(Extracted records)
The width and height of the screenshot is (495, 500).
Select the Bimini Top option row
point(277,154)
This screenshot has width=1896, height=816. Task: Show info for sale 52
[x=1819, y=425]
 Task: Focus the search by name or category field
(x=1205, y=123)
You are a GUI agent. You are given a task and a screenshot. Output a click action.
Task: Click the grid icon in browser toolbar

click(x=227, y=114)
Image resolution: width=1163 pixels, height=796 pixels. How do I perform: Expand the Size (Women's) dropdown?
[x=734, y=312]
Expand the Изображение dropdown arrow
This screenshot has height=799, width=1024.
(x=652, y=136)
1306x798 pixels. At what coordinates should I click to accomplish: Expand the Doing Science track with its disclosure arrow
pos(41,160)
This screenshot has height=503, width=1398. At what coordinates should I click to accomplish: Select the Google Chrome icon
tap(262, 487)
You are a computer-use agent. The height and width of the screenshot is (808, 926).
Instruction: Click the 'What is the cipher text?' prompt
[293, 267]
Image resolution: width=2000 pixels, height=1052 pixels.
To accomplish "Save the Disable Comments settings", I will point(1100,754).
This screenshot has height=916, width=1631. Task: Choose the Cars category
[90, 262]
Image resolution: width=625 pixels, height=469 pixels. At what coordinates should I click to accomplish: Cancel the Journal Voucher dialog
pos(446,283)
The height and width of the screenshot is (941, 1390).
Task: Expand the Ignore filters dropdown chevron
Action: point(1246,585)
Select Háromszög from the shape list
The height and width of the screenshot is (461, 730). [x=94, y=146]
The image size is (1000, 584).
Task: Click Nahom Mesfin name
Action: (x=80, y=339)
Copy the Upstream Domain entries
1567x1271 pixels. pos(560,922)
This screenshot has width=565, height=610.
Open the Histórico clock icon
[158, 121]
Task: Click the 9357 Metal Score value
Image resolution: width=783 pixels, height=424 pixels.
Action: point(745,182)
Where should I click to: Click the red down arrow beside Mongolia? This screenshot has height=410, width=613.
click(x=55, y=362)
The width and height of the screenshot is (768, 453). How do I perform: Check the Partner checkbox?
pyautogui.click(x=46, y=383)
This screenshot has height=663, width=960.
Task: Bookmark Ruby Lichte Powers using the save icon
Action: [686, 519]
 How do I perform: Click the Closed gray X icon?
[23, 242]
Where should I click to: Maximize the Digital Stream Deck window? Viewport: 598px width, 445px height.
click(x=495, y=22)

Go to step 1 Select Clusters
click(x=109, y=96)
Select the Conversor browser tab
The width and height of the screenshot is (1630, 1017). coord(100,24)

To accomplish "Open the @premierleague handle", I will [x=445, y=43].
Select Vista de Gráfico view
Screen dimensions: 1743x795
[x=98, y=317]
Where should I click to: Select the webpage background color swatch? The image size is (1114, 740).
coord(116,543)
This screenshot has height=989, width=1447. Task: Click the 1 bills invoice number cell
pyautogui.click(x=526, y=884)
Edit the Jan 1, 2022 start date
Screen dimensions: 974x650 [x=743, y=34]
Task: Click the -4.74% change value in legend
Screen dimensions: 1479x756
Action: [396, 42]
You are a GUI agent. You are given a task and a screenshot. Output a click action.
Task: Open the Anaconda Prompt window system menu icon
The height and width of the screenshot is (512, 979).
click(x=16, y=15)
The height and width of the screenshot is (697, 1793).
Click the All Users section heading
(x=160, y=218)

ABOUT THIS TASK
Each line of the records belongs in the answer, reproduced exactly.

RESPONSE TO THE TASK
The width and height of the screenshot is (495, 500).
Select the Bimini Top option row
point(277,154)
This screenshot has width=1896, height=816. Task: Show info for sale 52
[x=1819, y=425]
 Task: Focus the search by name or category field
(x=1205, y=123)
You are a GUI agent. You are given a task and a screenshot. Output a click action.
Task: Click the grid icon in browser toolbar

click(x=227, y=114)
Image resolution: width=1163 pixels, height=796 pixels. How do I perform: Expand the Size (Women's) dropdown?
[x=734, y=312]
Expand the Изображение dropdown arrow
This screenshot has height=799, width=1024.
(x=652, y=136)
1306x798 pixels. At what coordinates should I click to accomplish: Expand the Doing Science track with its disclosure arrow
pos(41,160)
This screenshot has height=503, width=1398. At what coordinates should I click to accomplish: Select the Google Chrome icon
tap(262, 487)
You are a computer-use agent. The height and width of the screenshot is (808, 926).
Instruction: Click the 'What is the cipher text?' prompt
[293, 267]
Image resolution: width=2000 pixels, height=1052 pixels.
To accomplish "Save the Disable Comments settings", I will point(1100,754).
This screenshot has height=916, width=1631. Task: Choose the Cars category
[90, 262]
Image resolution: width=625 pixels, height=469 pixels. At what coordinates should I click to accomplish: Cancel the Journal Voucher dialog
pos(446,283)
The height and width of the screenshot is (941, 1390).
Task: Expand the Ignore filters dropdown chevron
Action: point(1246,585)
Select Háromszög from the shape list
The height and width of the screenshot is (461, 730). [x=94, y=146]
The image size is (1000, 584).
Task: Click Nahom Mesfin name
Action: (x=80, y=339)
Copy the Upstream Domain entries
1567x1271 pixels. pos(560,922)
This screenshot has width=565, height=610.
Open the Histórico clock icon
[158, 121]
Task: Click the 9357 Metal Score value
Image resolution: width=783 pixels, height=424 pixels.
Action: point(745,182)
Where should I click to: Click the red down arrow beside Mongolia? This screenshot has height=410, width=613.
click(x=55, y=362)
The width and height of the screenshot is (768, 453). How do I perform: Check the Partner checkbox?
pyautogui.click(x=46, y=383)
This screenshot has height=663, width=960.
Task: Bookmark Ruby Lichte Powers using the save icon
Action: [686, 519]
 How do I perform: Click the Closed gray X icon?
[23, 242]
Where should I click to: Maximize the Digital Stream Deck window? Viewport: 598px width, 445px height.
click(x=495, y=22)

Go to step 1 Select Clusters
click(x=109, y=96)
Select the Conversor browser tab
The width and height of the screenshot is (1630, 1017). coord(100,24)

To accomplish "Open the @premierleague handle", I will [x=445, y=43].
Select Vista de Gráfico view
Screen dimensions: 1743x795
[x=98, y=317]
Where should I click to: Select the webpage background color swatch? The image size is (1114, 740).
coord(116,543)
This screenshot has height=989, width=1447. Task: Click the 1 bills invoice number cell
pyautogui.click(x=526, y=884)
Edit the Jan 1, 2022 start date
Screen dimensions: 974x650 [x=743, y=34]
Task: Click the -4.74% change value in legend
Screen dimensions: 1479x756
Action: [396, 42]
You are a GUI agent. You are given a task and a screenshot. Output a click action.
Task: Open the Anaconda Prompt window system menu icon
The height and width of the screenshot is (512, 979).
click(x=16, y=15)
The height and width of the screenshot is (697, 1793).
Click the All Users section heading
(x=160, y=218)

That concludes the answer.